§ **EXERCISE MATERIAL**

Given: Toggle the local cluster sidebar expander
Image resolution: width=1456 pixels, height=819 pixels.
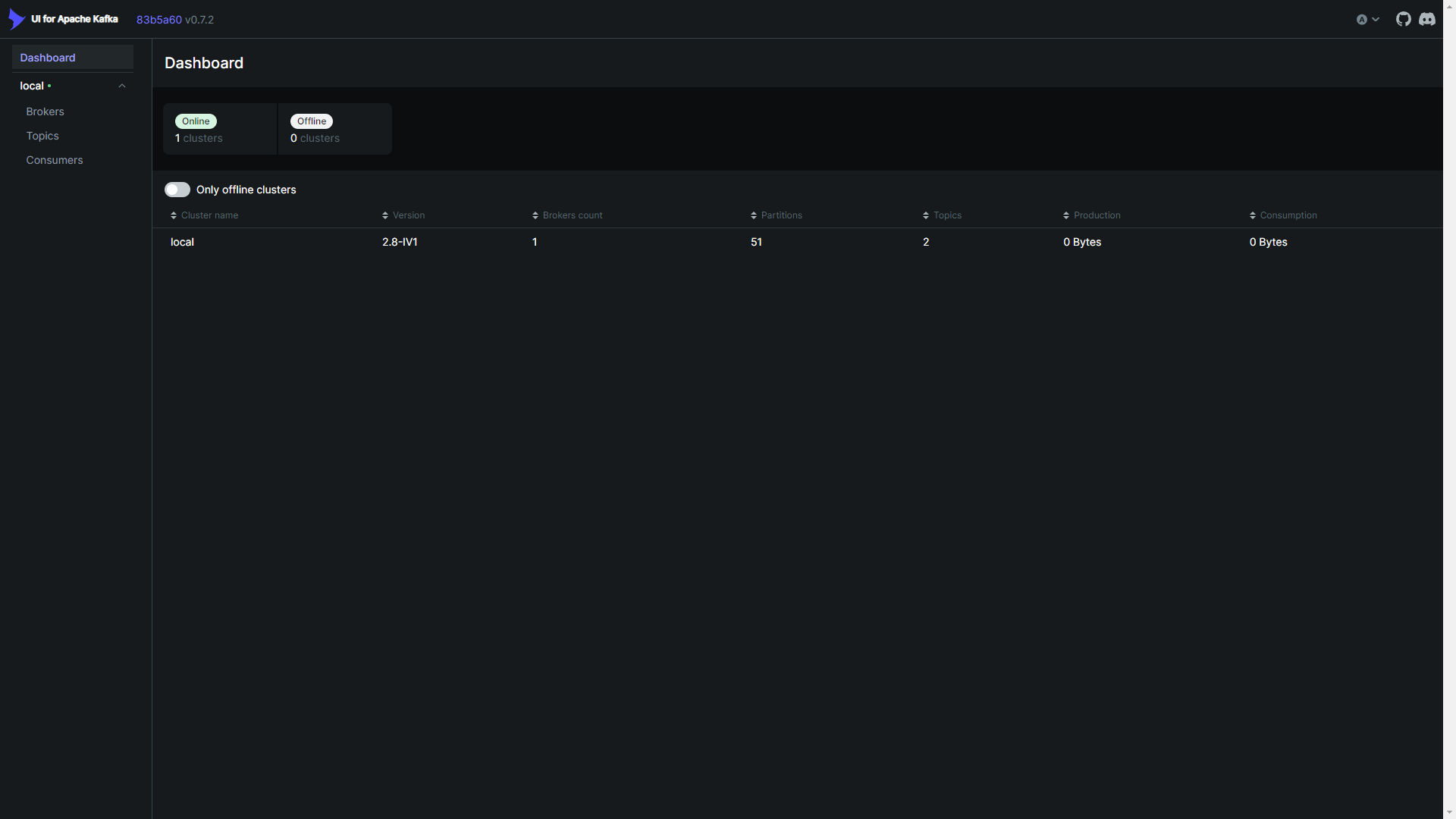Looking at the screenshot, I should coord(122,86).
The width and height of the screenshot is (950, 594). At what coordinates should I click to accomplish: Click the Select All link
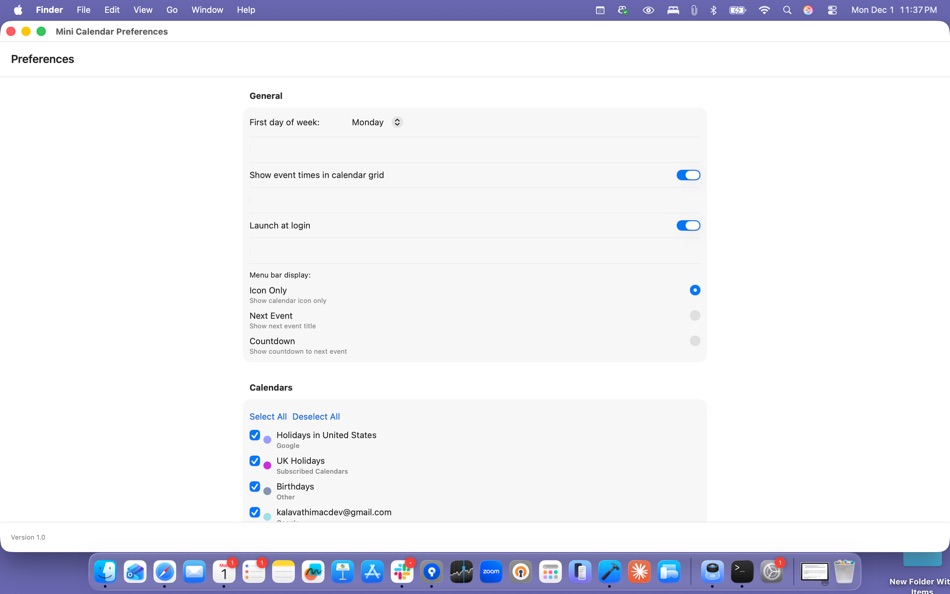point(267,416)
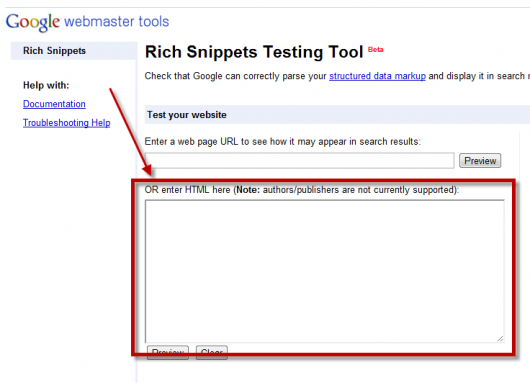Image resolution: width=530 pixels, height=383 pixels.
Task: Click the text area resize grip corner
Action: point(500,339)
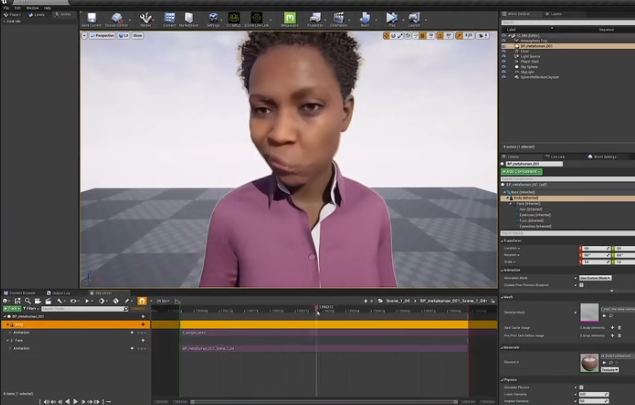Switch to the Content Browser tab
The width and height of the screenshot is (635, 405).
[22, 293]
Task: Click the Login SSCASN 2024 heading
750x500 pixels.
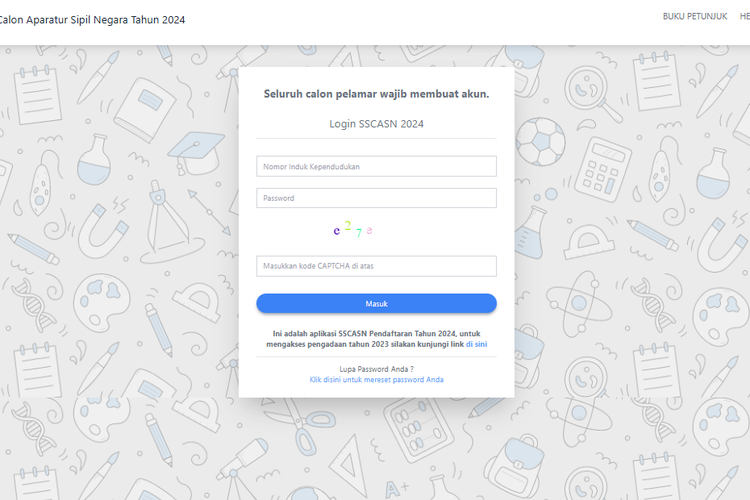Action: 376,124
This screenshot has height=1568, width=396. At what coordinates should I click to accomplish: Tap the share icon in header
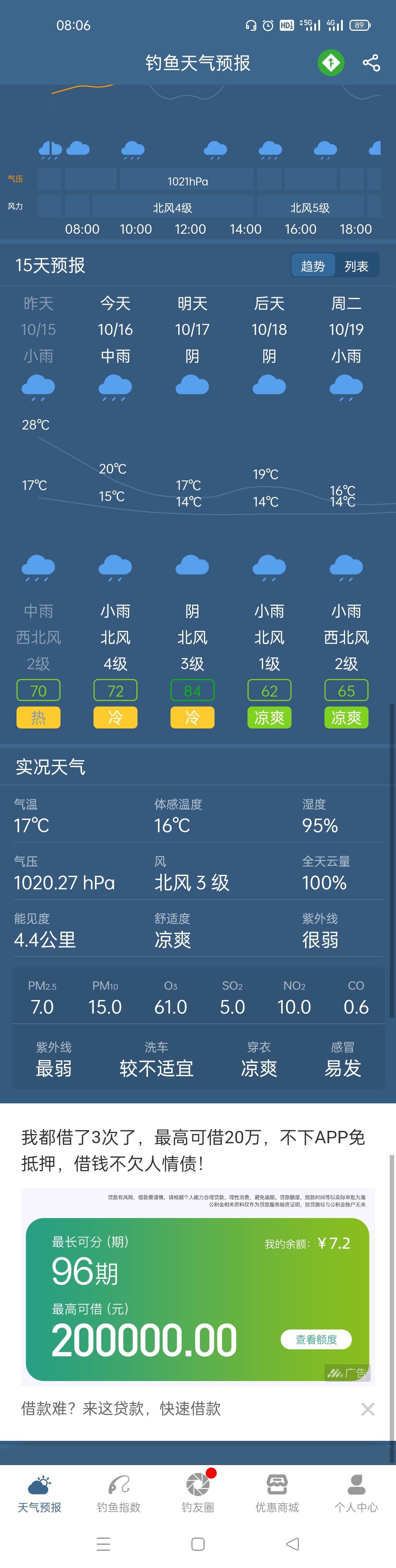point(371,63)
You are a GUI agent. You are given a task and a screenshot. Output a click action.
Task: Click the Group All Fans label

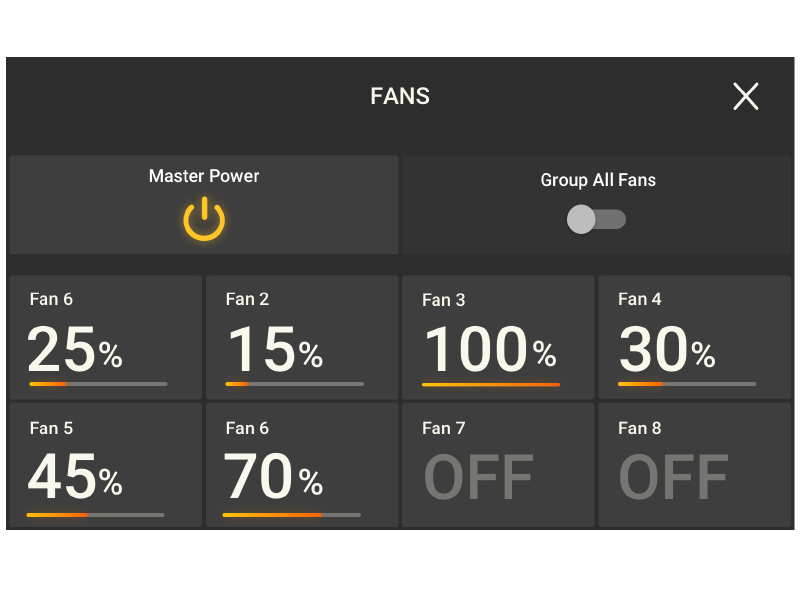pos(598,181)

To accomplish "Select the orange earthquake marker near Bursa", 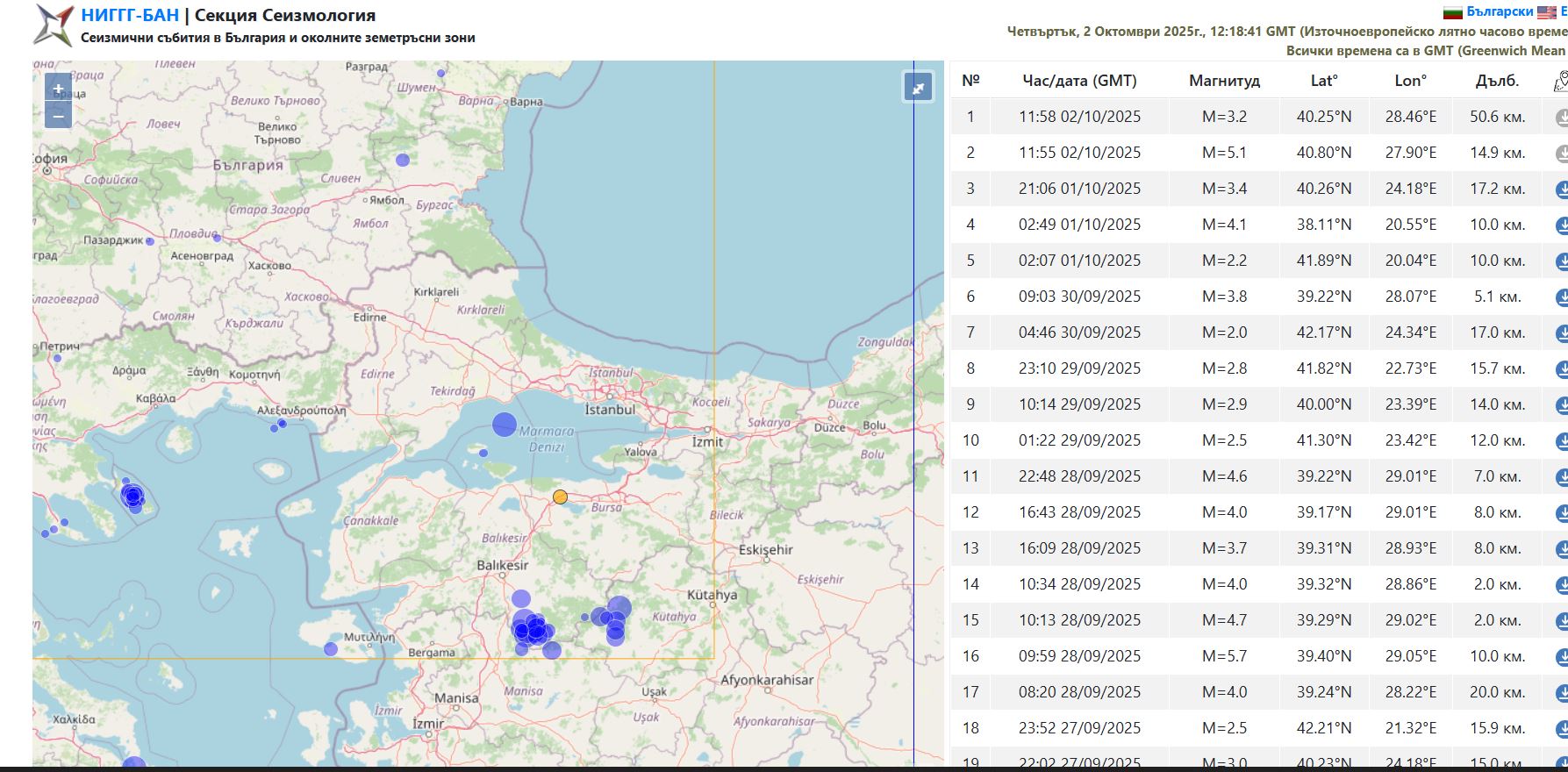I will [560, 497].
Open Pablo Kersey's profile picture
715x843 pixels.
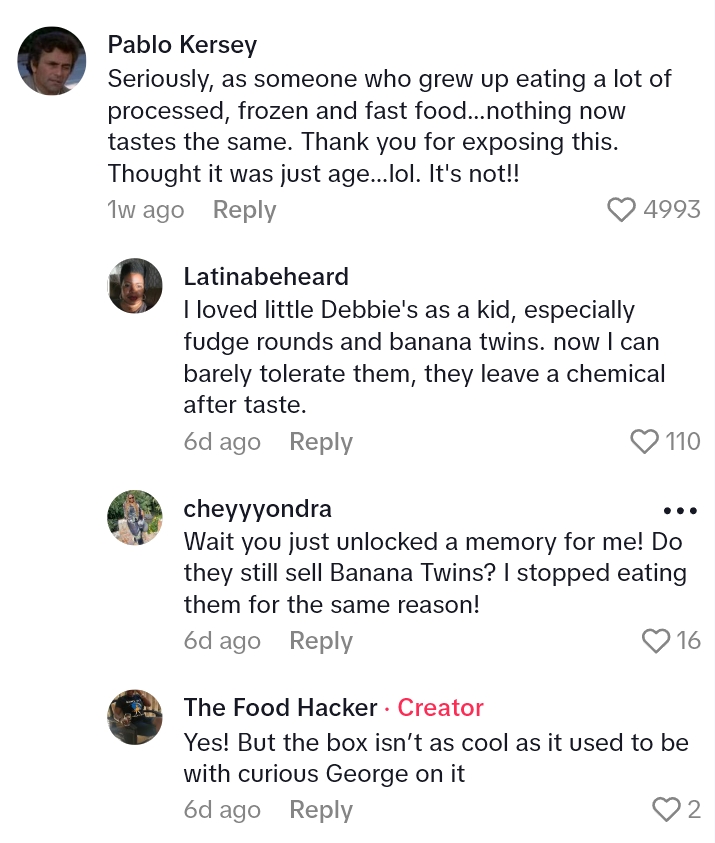pos(52,61)
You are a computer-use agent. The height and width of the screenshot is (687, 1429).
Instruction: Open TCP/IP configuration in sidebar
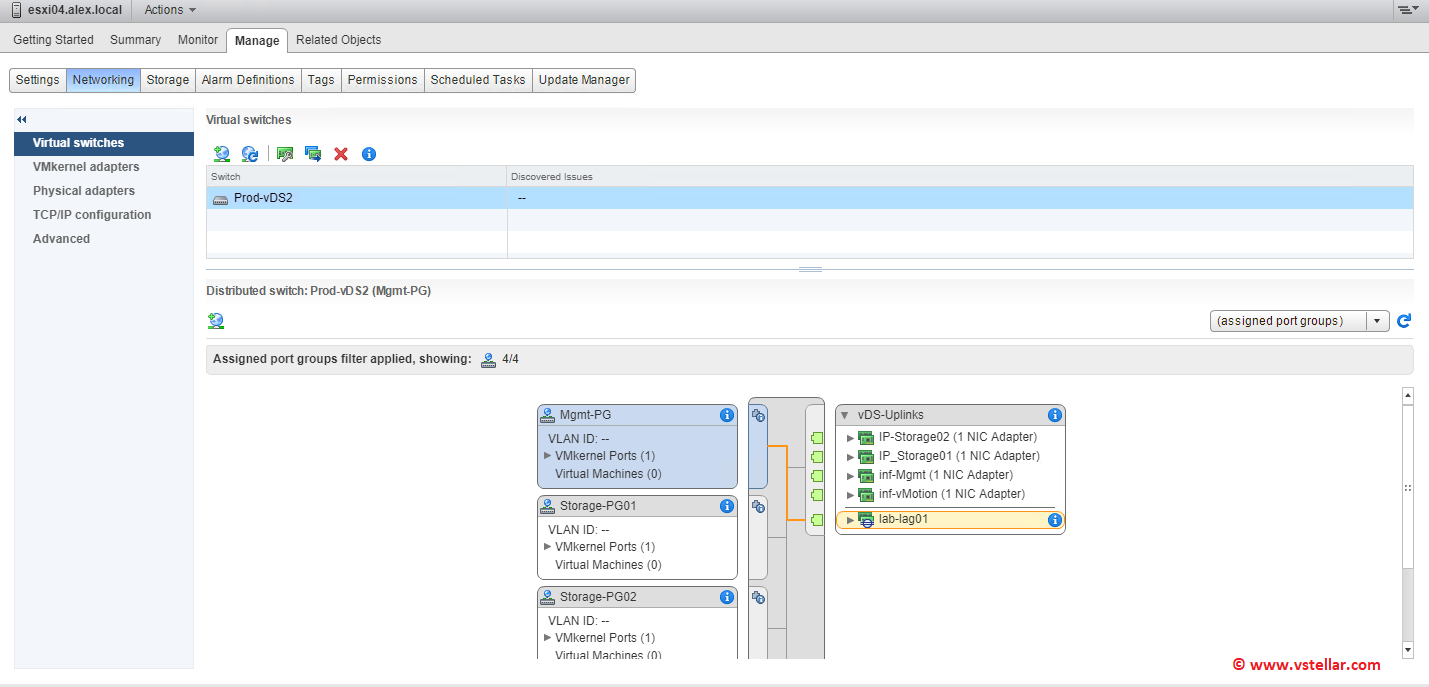[92, 215]
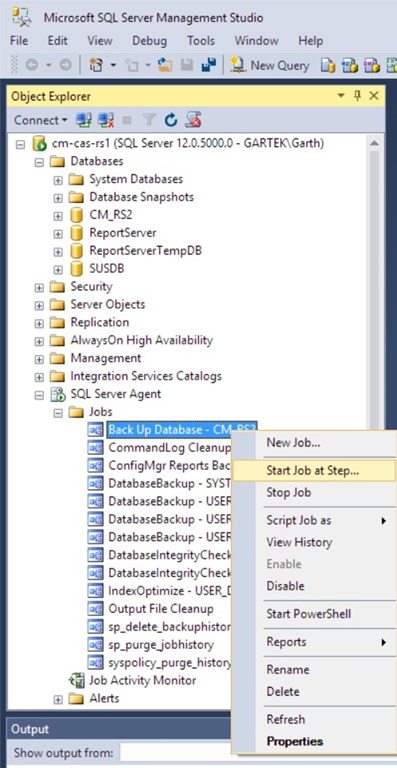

§ **TASK PROMPT**
Out of the material above, select every line that holds the string "agent".

§ **OUTPUT FOR THIS TASK**
You are a GUI agent. You are given a task and a screenshot. Output a click action.
You are a computer-use agent. The height and width of the screenshot is (687, 1429).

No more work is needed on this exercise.